Der hier diskutierte Abgeltungsanspruch des Klägers geht zwar letztlich auf die umfänglichen Verdienstschutzvereinbarungen im Sozialplan vom 15.02.2002 und letztlich auf die Konkretisierung der Auszahlung in der Betriebsvereinbarung vom 23./25.08.2005 zurück. Bereits aus dem Sozialplan vom 15.02.2002 ergibt sich aber, dass die Ansprüche auf Auszahlung der außertariflichen Aufstockungsbeiträge auf monatlicher Basis erfolgen sollten. Sie stellten in Höhe der individuellen Mindestansprüche Forderungen dar, die zum Teil des regelmäßigen Arbeitsentgeltes gehörten. Diese Entgeltansprüche entstanden aber, wie in jedem normalen Arbeitsverhältnis, nach Ablauf der Zeitabschnitte, nach denen die Vergütung zu bemessen war, also jeweils am Ende eines Monats. Demzufolge konnte der Kläger nach Eröffnung des Insolvenzverfahrens am 01.09.2005 noch auf Gesamtabgeltungsansprüche von 17.689,53 € verweisen, die als Gegenleistung für seine Arbeitsleistung in den Folgemonaten entstanden und demgemäß vom Beklagten als Insolvenzverwalter zu erfüllen waren.
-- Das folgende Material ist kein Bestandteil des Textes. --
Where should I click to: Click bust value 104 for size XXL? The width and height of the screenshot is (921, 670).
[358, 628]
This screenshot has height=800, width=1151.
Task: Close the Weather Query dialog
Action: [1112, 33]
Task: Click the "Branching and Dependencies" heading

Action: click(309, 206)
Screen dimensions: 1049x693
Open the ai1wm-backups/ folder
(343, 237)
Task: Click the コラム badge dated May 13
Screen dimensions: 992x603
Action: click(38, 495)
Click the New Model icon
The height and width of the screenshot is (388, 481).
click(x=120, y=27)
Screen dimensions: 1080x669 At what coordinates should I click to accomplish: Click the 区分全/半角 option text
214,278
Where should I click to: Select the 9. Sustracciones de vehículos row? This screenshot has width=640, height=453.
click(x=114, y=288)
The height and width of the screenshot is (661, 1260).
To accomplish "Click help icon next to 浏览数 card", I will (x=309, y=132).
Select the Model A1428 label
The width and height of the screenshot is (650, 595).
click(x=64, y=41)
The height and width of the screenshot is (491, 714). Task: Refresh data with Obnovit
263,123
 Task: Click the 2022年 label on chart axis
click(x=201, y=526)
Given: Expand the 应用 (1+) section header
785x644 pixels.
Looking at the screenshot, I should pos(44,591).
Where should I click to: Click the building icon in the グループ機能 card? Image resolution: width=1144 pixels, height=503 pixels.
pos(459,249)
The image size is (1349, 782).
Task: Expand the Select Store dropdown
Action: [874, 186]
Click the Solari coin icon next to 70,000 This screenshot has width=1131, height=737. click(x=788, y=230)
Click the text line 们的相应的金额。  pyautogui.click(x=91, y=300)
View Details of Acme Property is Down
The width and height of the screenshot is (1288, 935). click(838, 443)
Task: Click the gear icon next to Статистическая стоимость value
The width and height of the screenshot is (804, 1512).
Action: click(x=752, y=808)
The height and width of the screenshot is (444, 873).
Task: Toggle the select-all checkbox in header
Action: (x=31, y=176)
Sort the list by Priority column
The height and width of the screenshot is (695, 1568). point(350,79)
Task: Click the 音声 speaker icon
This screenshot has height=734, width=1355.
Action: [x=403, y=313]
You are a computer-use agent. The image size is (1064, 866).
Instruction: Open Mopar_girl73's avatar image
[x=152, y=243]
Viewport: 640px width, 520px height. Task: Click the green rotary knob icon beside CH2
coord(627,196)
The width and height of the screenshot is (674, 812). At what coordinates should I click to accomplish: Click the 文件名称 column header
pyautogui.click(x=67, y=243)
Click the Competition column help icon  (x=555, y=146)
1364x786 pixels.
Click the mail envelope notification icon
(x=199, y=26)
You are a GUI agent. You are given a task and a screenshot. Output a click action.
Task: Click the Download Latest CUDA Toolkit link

An dieser Einschätzung ändert nichts die Tatsache, dass die dem Kläger monatlich zur Verfügung stehenden Aufstockungsbeträge gemäß der Betriebsvereinbarung vom 23./25.08.2005 als Einmalzahlung zur Auszahlung gelangen sollten. Sie verlieren dadurch ihren Charakter als Entgelt und laufender Vergütung nicht, weil sie bei Weiterführung des Arbeitsverhältnisses ratierlich monatlich zur Auszahlung hätten gelangen müssen.

3.3 Dem gefundenen Ergebnis kann der Beklagte nicht entgegen halten, dass der Sozialplanfonds, der aufgrund der Sozialplans vom 15.02.2002 eingerichtet worden ist, ausgeschöpft sei und deshalb Mittel zur Befriedigung der Arbeitnehmer nicht mehr zur Verfügung stünden. Die Kammer hat bereits erhebliche Zweifel, ob angesichts der Charakterisierung des Abgeltungsanspruchs des Klägers überhaupt eingewendet werden kann, dass Mittel aus dem Fonds nicht mehr zur Verfügung stehen. Darüber hinaus ist es dem Beklagten aber auch im zweiten Rechtszug in keiner Weise gelungen, den Abzugsbetrag von 845,53 € nachvollziehbar zu begründen. Zwar hat der Beklagte insoweit eingeräumt, dass es sich nicht um einen irgendwie gearteten "Arbeitgeberanteil" zur Sozialversicherung handeln könnte. Woraus sich indessen konkret der errechnete und dann mindernd eingesetzte Teilbetrag ergeben soll, ergibt sich weder aus den vorgelegten Abrechnungen noch aus dem weiteren Sachvortrag des Beklagten. Hieraus folgt gleichzeitig, dass dann auch die mit Schriftsatz vom 01.09.2006 übermittelte Abrechnung und die Berechnung einer Überzahlung nicht substantiiert und nicht nachvollziehbar erscheint, so dass dem Klagebegehren des Klägers auch aus diesem Grund zu entsprechen war.

Die Kostenentscheidung beruht auf § 97 Abs. 1 ZPO.